Thursday, July 18, 2002

The Two Paths Converge

The key issue that seems to make or break both .Net and J2EE is not their technical merits but how they listen and support their developer community. Will MS single vendor solution be faster and more responsive to change? Or will the JSR process with its large number of vendors and their conflicting but thought out requirements win over. I suspect that the largest effect on adoption will be the use of the Apache licensing on the JSR reference implementations. It seems to me that having access to the source code for JDO or EJB rather than reverse engineering ASP.Net or ADO.Net will be advantage, at least over Mono and other non-MS versions of .Net. Of course, it also depends on developer interest. Is Mono cooler than Java?

" .NET is not just comprised of C# and CLI. It consists of much more: ASP .NET, ADO .NET, and enterprise services-related framework classes, like the types present in System.EnterpriseServices namespace, which are responsible for providing enterprise services such as transaction and security, to name a few. These were not submitted to ECMA or any other standards body. Thus, since no one has complete knowledge of .NET, it's not easy to implement .NET on other platforms."

"If Microsoft decided to make our life really hard in terms of compatibility, it would also hurt its own customers. If it changes the APIs, that affects its customers as well.

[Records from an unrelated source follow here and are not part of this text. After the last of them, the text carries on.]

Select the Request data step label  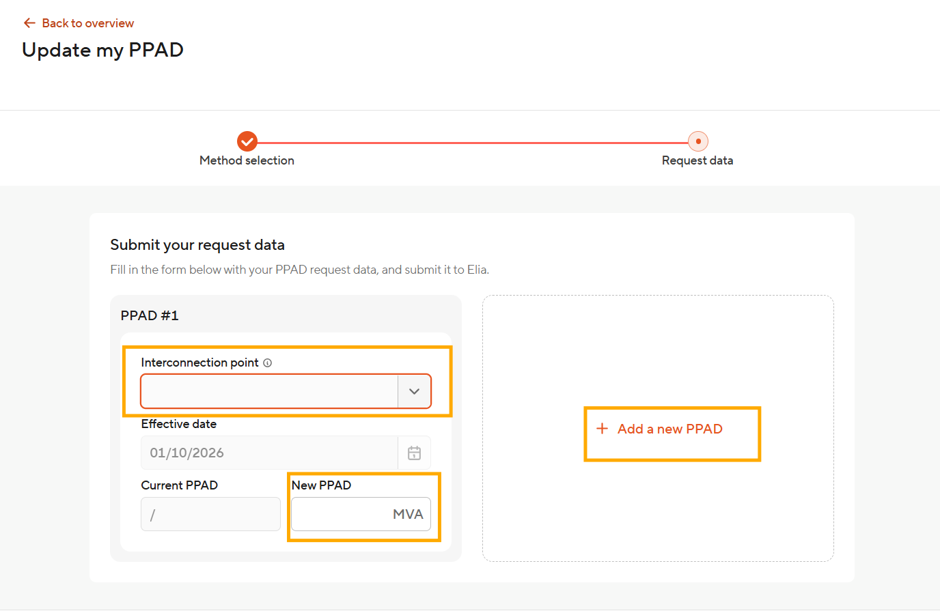697,161
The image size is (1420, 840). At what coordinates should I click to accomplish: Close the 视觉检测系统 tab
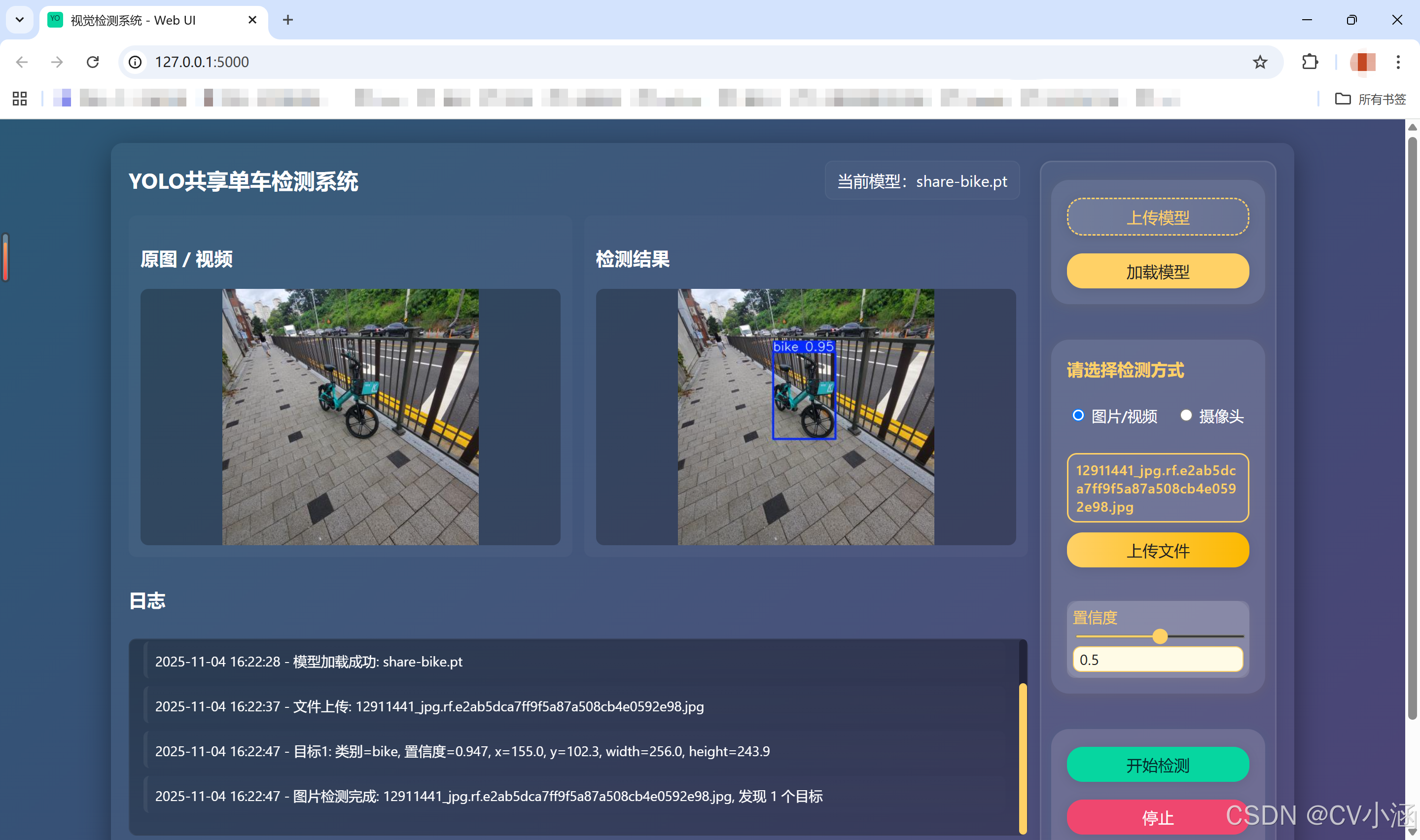[252, 20]
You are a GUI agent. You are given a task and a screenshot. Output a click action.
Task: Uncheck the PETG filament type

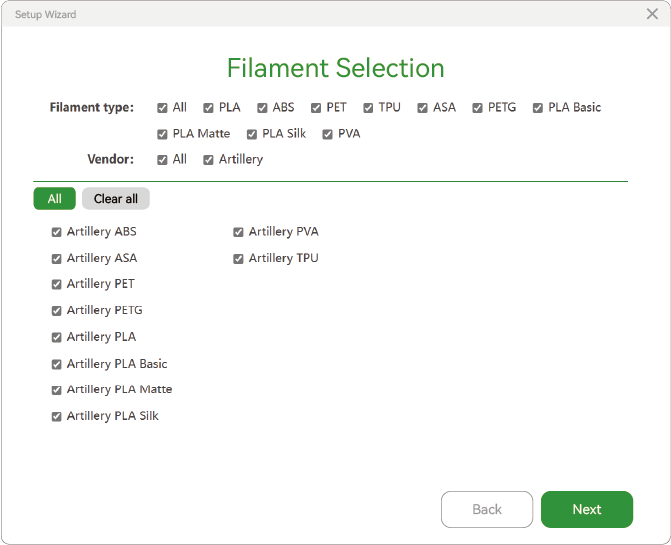point(478,108)

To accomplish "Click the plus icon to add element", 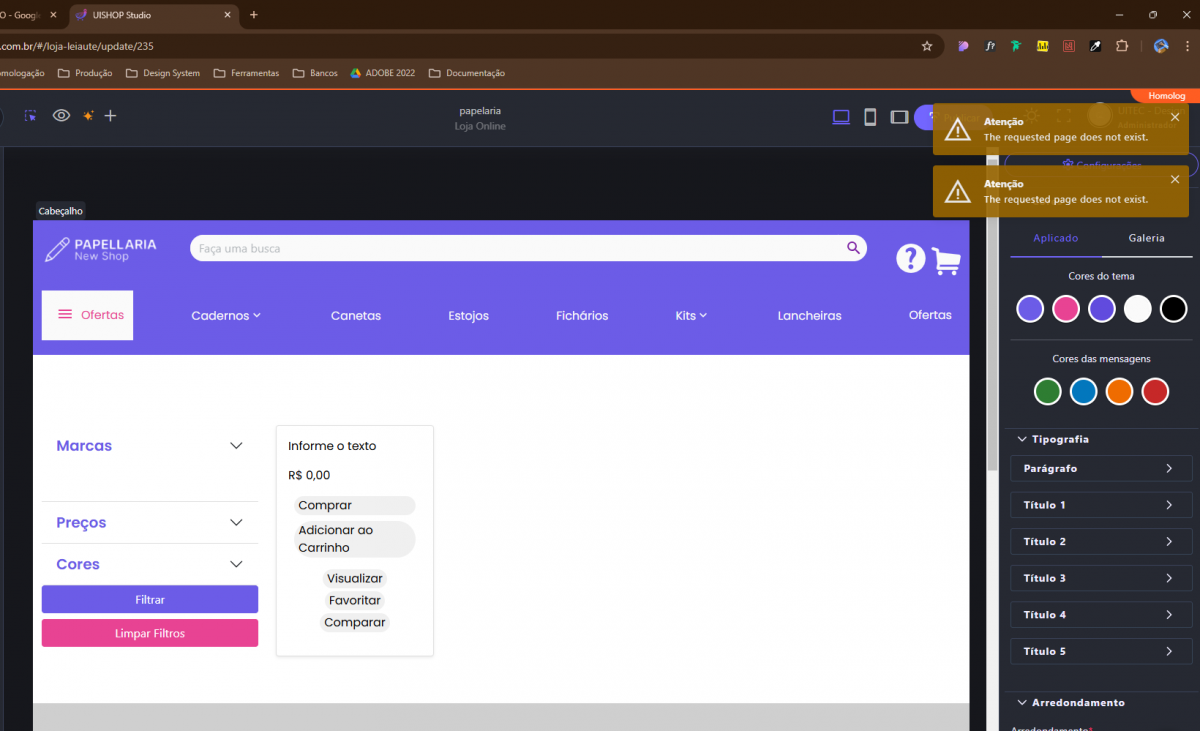I will [x=111, y=116].
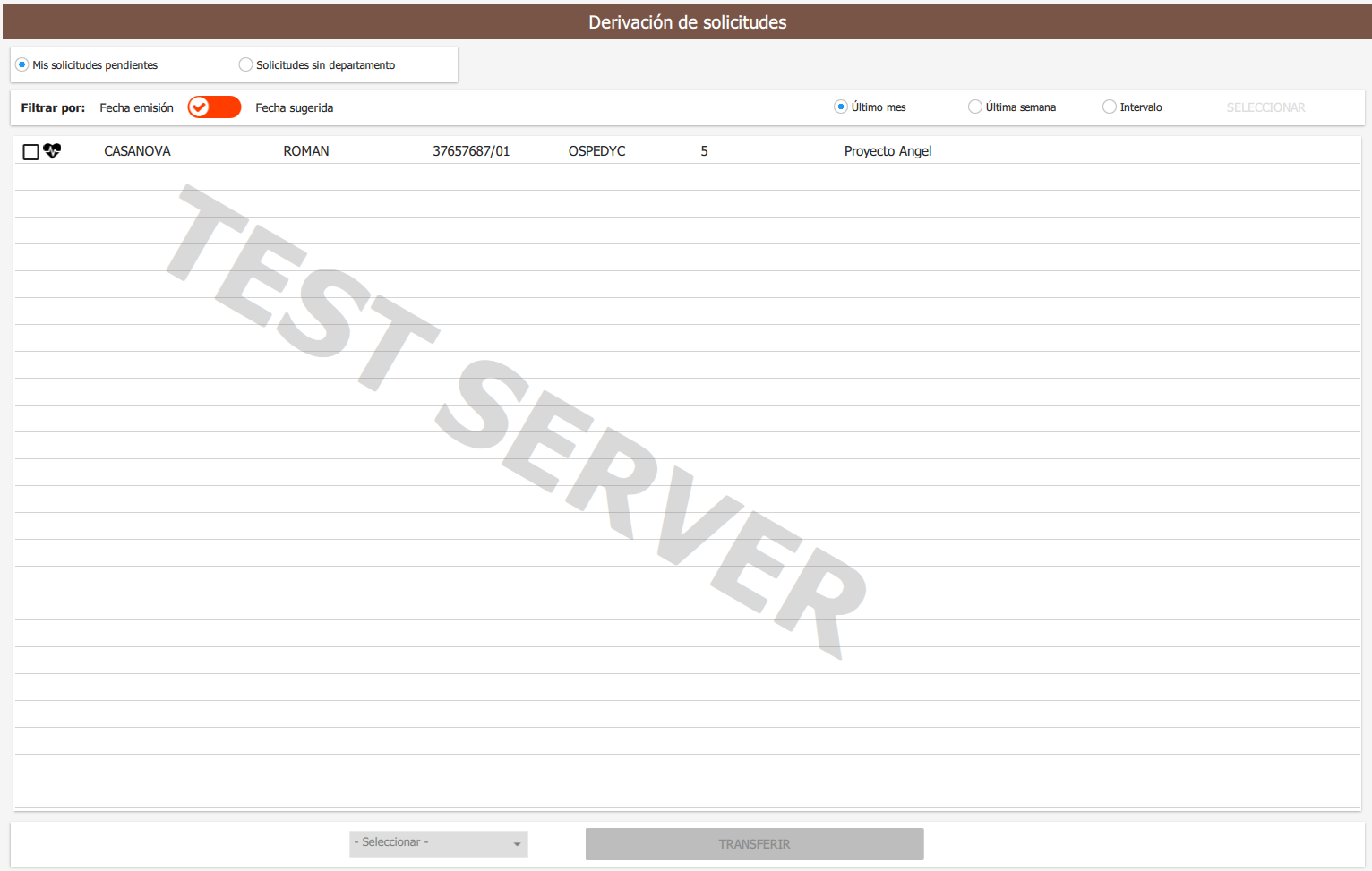This screenshot has height=871, width=1372.
Task: Click the ROMAN name cell
Action: tap(306, 151)
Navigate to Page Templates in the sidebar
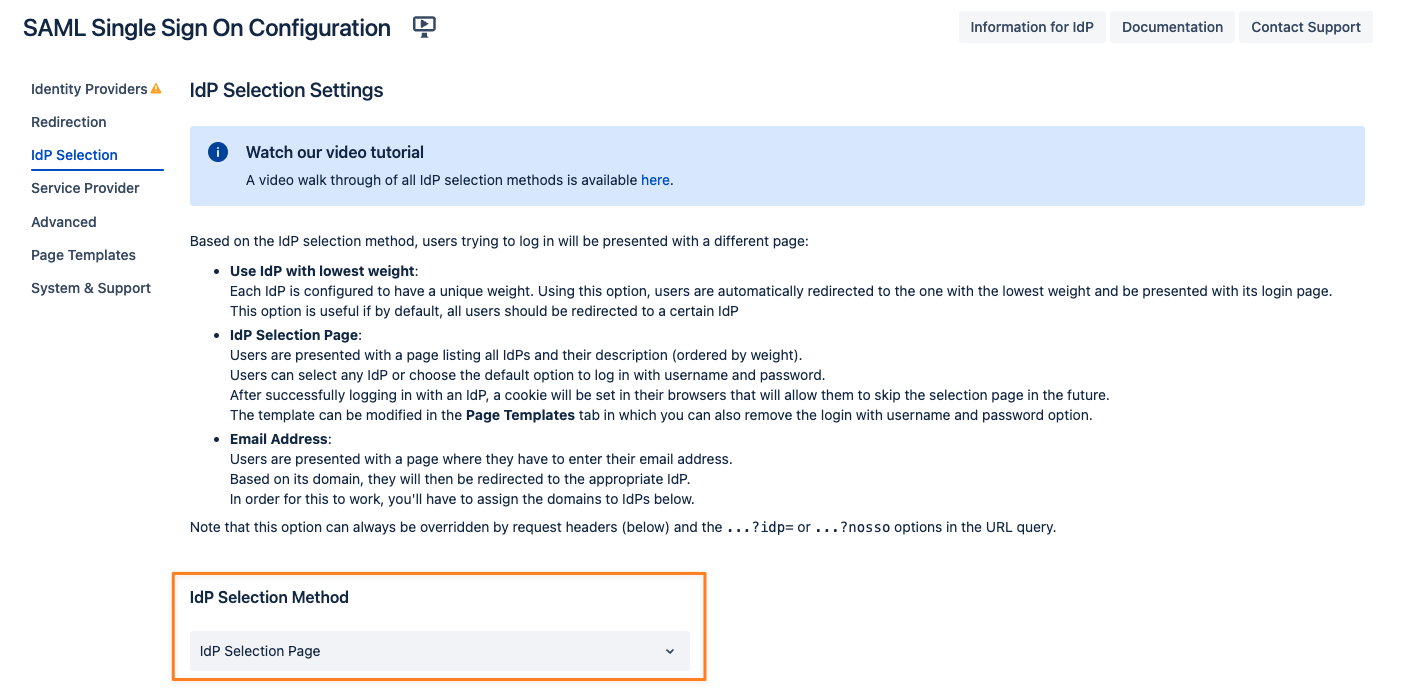Screen dimensions: 1409x694 coord(83,255)
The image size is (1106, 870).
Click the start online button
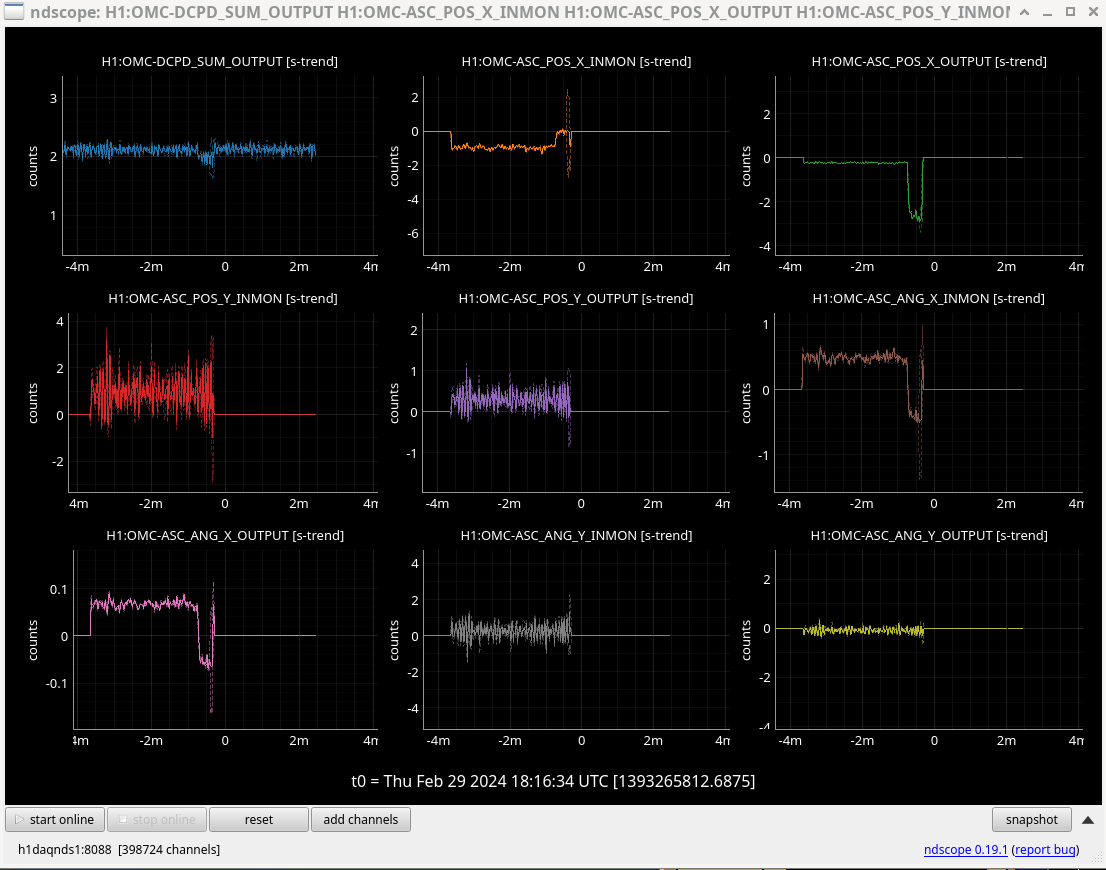(x=56, y=820)
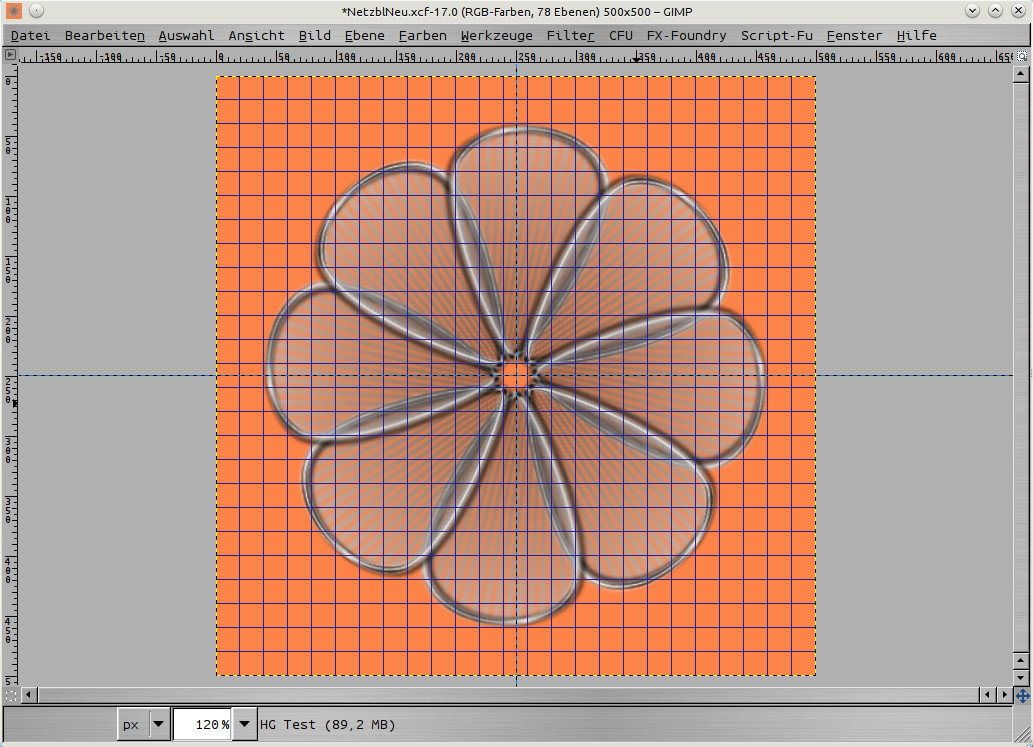This screenshot has height=747, width=1033.
Task: Maximize the GIMP window
Action: click(995, 11)
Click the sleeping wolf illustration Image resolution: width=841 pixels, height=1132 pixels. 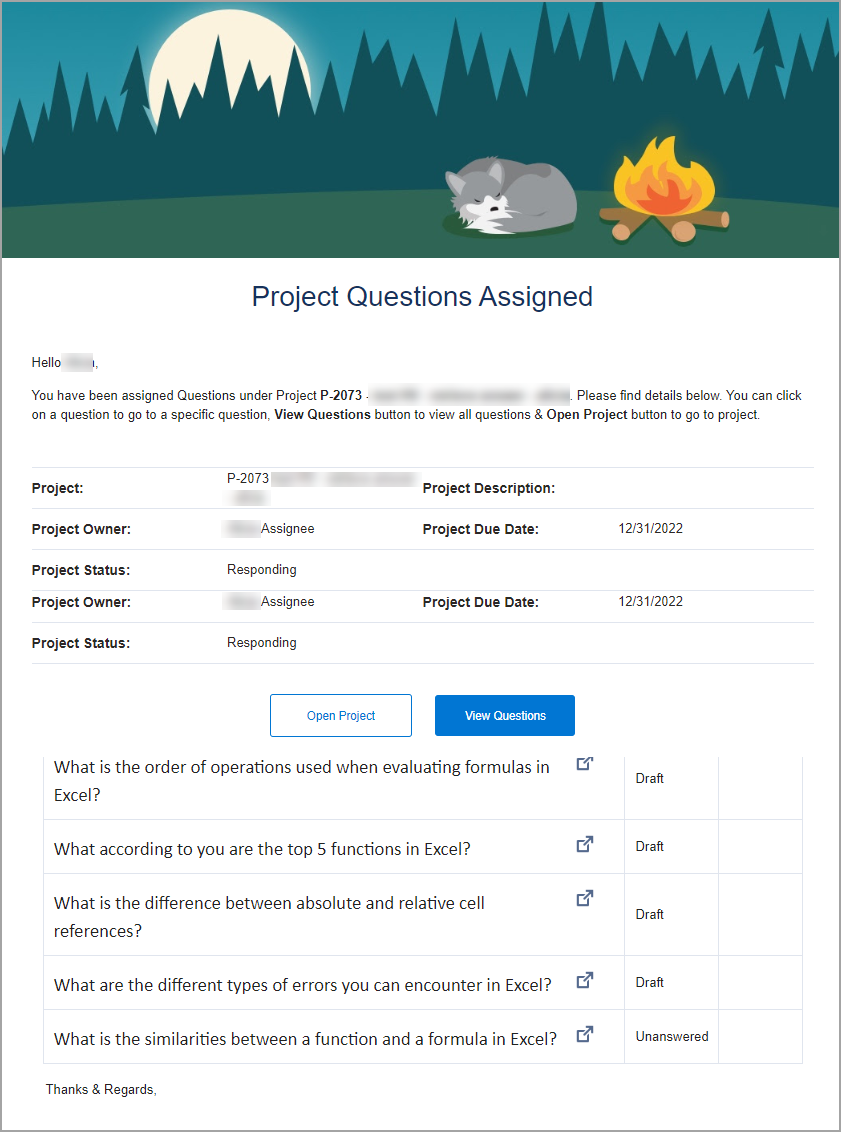click(x=511, y=197)

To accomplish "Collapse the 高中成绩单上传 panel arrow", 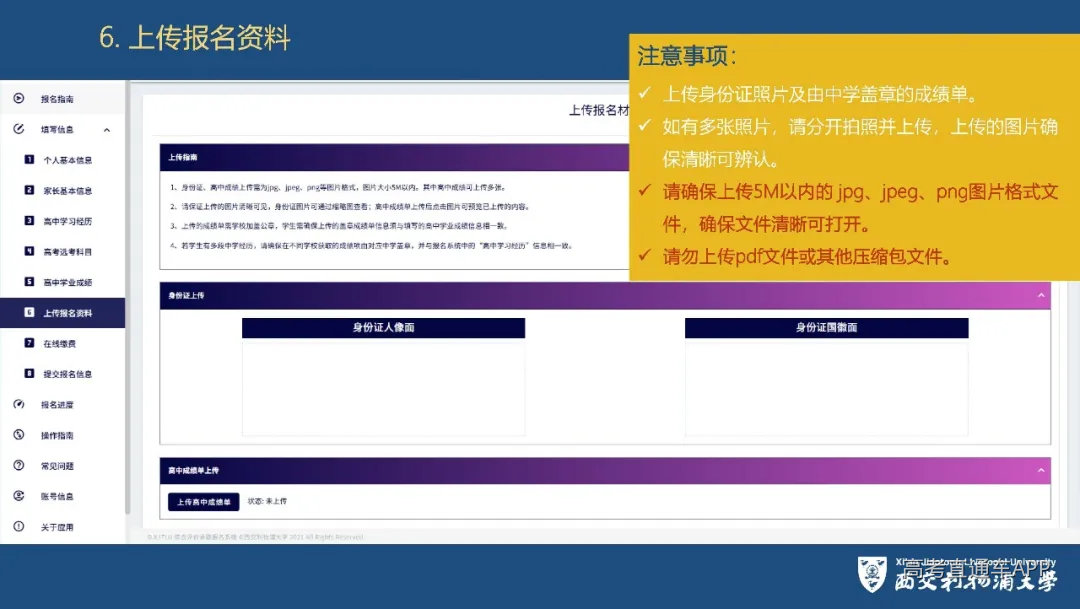I will click(1040, 470).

So I think the APIs will remain fairly stable, and I hope that Microsoft won't go into proprietary protocols or protocols that would make it really hard for us to implement Mono. There's is always the possibility it will do so."

I also hate the .Net advertising. One degree of separation, indeed. As mentioned in the Sun article, the biggest problem with the .Net Pet Shop demo was it's lack of separation. Separation is what keeps applications maintainable. I really shouldn't be surprised that the marketing is not targetted at technical people but they're the poor suckers that have to implement it.